Nada había (ni sigue habiendo), más hermoso que un libro de texto abierto y estrenado cada septiembre, el papel crujiente y blanquísimo, las ilustraciones que llamaban a la curiosidad, prometiendo conocimientos y hasta pesadillas a lo largo de los futuros nueve meses de la vida. La promesa de lo nuevo se aliaba al temor por lo difíciles que parecían las últimas páginas. Un libro era un reto personal, un vistazo al futuro que nos esperaba lleno de incógnitas y, visto desde los años, un baúl de los recuerdos..., y hasta fuente de información y resolución de problemas y material de archivo para cuadernos y trabajos de cursos futuros. O sea, bibliografía básica en el sentido más literal de la palabra.
Nuestros niños están cambiando a la fuerza su futura memoria vital por un hipotético ahorro ajeno (y no entremos en la gente que tiene su honrado negocio que ahora sólo hará caja cada cuatro años), la curiosidad del descubrimiento de lo inexplorado por el morbo de quién pintó estas páginas que serán suyas brevemente y a las que no podrán mostrar más afecto del estrictamente necesario.

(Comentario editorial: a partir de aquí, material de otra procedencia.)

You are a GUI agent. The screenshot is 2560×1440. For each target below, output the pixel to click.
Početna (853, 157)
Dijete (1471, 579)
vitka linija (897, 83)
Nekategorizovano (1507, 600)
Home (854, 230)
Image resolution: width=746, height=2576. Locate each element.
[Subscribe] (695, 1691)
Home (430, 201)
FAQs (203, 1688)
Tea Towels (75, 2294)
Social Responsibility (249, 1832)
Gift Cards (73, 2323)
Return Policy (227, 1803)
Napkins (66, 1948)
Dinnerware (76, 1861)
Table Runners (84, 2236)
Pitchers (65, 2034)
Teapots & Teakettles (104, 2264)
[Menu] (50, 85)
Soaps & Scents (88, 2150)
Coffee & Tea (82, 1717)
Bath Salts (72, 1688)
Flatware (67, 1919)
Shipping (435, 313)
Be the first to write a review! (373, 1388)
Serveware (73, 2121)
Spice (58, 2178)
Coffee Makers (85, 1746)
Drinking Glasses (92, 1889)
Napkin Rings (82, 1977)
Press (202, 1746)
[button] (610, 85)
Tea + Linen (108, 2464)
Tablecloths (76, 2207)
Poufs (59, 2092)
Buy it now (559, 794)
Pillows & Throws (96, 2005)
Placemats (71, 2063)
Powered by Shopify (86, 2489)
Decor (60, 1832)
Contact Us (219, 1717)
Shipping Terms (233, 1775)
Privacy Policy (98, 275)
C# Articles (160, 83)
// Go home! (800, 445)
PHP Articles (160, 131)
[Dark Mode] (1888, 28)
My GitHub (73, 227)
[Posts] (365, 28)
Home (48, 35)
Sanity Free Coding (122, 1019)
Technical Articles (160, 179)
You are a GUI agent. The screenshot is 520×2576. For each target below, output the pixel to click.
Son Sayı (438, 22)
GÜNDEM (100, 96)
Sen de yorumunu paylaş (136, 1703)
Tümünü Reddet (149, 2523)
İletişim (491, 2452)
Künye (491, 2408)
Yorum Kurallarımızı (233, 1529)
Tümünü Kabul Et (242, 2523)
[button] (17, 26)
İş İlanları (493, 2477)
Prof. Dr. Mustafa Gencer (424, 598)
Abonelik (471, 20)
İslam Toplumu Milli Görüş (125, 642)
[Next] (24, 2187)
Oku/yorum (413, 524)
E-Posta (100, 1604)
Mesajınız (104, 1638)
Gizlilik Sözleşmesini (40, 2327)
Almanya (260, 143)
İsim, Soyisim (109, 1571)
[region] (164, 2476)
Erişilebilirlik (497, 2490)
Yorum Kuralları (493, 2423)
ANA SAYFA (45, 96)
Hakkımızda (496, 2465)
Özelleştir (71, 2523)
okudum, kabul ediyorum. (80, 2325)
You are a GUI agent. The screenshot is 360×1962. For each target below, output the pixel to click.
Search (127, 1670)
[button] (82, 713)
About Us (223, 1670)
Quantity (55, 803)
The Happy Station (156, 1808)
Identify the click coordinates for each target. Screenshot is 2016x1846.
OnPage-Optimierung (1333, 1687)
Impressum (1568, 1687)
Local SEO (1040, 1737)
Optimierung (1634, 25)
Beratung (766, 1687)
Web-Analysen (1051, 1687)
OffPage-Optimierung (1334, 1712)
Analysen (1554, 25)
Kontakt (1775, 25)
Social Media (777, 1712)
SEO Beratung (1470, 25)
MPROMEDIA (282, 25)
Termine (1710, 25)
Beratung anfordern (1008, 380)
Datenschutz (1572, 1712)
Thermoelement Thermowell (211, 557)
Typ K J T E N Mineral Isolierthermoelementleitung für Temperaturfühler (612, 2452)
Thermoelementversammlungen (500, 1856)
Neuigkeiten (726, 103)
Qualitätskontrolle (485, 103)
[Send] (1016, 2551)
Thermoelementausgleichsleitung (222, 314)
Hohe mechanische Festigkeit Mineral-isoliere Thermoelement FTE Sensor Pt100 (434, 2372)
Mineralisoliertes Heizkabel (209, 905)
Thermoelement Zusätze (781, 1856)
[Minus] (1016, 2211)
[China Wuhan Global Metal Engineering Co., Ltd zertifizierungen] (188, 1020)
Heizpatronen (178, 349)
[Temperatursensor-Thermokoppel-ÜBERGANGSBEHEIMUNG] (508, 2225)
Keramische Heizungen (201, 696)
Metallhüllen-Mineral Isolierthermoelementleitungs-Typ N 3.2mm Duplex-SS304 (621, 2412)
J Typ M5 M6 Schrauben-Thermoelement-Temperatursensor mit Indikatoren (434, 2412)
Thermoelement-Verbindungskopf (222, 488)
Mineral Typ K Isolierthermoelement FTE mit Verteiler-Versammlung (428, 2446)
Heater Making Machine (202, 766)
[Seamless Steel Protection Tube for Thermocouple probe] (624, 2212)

Olvídense los profesores de ahora de técnicas de subrayado, de actividades en los márgenes, y ándense con ojo los chavales de dónde dejan la mochila; primero, porque la perderán, puesto que lo que no tiene precio no tiene valor en nuestra sociedad histérica, y segundo porque otros pueden guindárselos a la más mínima. Lo más triste de todo es que en otras comunidades, Castilla-La Mancha sin ir más lejos, los libros son gratuitos de verdad. O sea, nuevos cada año y para cada niño. Nosotros seguimos igualando por la mínima, repartiendo no riquezas, sino miseria.